Malam itu dihabiskan oleh mereka berdua di dalam kamar masing-masing tenggelam dalam pikiran mereka sendiri.
“Pagi Liana …” sapa Sophia.
“Pagi Sophia, kamu hendak kemana hari ini?” Tanya Liana ramah.
“Aku akan kembali ke apartemenku. Kamu kemana Liana?”
“Aku akan ke apartemen Leona bersama sepupuku. Kamu mau ikut?” Tanya Liana.
“Im so sorry Liana, sepertinya aku tidak bisa. Aku ada sedikit maah dengan pacarku, jadi aku ingin menyelesaikannya. “
“Oh baiklah.

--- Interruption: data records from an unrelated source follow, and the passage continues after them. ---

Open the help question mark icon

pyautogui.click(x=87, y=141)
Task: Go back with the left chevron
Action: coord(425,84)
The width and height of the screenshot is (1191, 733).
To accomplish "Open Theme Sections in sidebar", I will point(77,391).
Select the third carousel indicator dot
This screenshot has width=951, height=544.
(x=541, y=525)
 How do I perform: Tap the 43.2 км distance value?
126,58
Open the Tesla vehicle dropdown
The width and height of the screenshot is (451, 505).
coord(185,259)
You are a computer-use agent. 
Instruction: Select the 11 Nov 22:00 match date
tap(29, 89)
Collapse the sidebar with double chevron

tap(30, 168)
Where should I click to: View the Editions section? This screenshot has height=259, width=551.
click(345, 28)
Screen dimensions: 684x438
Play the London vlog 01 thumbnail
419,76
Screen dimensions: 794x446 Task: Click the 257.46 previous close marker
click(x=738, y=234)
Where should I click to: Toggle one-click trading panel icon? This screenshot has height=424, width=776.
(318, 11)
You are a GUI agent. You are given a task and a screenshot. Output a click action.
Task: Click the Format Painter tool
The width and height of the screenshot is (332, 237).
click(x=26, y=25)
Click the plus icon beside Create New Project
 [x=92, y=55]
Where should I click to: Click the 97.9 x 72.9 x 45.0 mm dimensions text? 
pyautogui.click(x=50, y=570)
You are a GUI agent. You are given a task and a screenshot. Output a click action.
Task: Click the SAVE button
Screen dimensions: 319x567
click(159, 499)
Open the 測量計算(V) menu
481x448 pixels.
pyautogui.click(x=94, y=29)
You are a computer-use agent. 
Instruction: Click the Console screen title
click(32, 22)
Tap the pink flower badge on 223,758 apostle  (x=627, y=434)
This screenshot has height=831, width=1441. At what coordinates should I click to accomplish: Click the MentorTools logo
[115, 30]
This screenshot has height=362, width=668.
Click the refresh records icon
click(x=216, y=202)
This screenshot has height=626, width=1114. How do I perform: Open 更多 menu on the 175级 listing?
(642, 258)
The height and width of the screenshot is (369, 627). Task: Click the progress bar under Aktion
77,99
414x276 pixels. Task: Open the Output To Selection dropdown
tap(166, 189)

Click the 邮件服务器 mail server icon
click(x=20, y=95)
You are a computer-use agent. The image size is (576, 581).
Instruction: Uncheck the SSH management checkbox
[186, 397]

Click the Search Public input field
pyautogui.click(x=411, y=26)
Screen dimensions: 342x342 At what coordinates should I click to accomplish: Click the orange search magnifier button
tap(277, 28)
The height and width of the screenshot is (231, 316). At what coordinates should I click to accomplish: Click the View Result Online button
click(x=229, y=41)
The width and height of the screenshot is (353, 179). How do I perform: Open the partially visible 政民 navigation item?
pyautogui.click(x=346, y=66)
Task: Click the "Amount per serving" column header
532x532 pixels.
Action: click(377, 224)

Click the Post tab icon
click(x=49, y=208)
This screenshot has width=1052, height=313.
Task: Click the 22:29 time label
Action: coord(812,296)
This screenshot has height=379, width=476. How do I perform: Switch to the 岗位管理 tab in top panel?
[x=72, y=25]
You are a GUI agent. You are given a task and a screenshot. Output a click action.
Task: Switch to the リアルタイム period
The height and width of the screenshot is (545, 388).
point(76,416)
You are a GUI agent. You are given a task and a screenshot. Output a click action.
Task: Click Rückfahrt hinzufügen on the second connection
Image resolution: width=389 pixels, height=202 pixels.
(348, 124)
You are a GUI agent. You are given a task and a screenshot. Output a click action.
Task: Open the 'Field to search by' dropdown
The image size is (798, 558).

Ayo kita sarapan dulu.”
Liana dan Sophia kemudian beranjak keluar dari apartemennya dan segera sibuk dengan urusan masing-masing.
Sophia kembali mendatangi Carl, ingin mencoba peruntungan. Apakah Carl akan bersedia berubah pikiran.
Stret Coffee di pinggir Kota London. tampak lengang. Hanya dua orang pengunjung yang berada di sana. Mereka baru saja duduk di bagian luar. Meskipun berada di luar, jalanan yang sepi tidak mengganggu pembicaraan mereka.
"Hazel Brown Coffee seperti biasa, Carl?" tanya seorang perempuan Pramusaji, sambil memegang buku catatan.
"Tentu, Molly."
"Kalau Anda, Miss?"
"Panggil saja Sophia ," sahut Sophia , lantas kembali berkata, "Mmm … aku pesan cokelat hangat."
"Oke, aku segera kembali." Molly berlalu meninggalkan keduanya.
"Jadi kamu sering ke tempat ini?" tanya Sophia , mengalihkan pandangan dari Molly yang sudah menjauh.
"Iya. Kopi di sini spesial. Sayangnya, lokasi tempat ini di pinggir kota."
"Bukan karena Molly yang seksi?" seloroh Sophia , membuat Carl tertawa kecil.
"Molly memang seksi, tapi aku tidak mau mengencani sepupuku," terang Ethan, "Well, bagaimana, jadi apa yang hendak kamu tanyakan lagi kepadaku. Kamu tau aku tidak punya jawabannya kan? Atau jangan-jangan kamu rindu padaku?”
Wajah Sophia terlihat merah, “Aku sudah punya pacar Carl. Jangan bermimpi.” Ketus Sophia.
“Jadi bagaimana ceritanya kehilangan Albert?” lanjutnya lagi.
“Aku tidak akan menjawab pertanyaan itu lagi. Akusudah bosan!”
“kalau kamu masih ingin menanyakan itu, maka aku akan ergi saja. Carl beranjak dari kopinya dan segera keluar dari coffee shop tersebut, meninggalkan Sophia yang kebingunan tanpa sempat menghadang kepergiannya.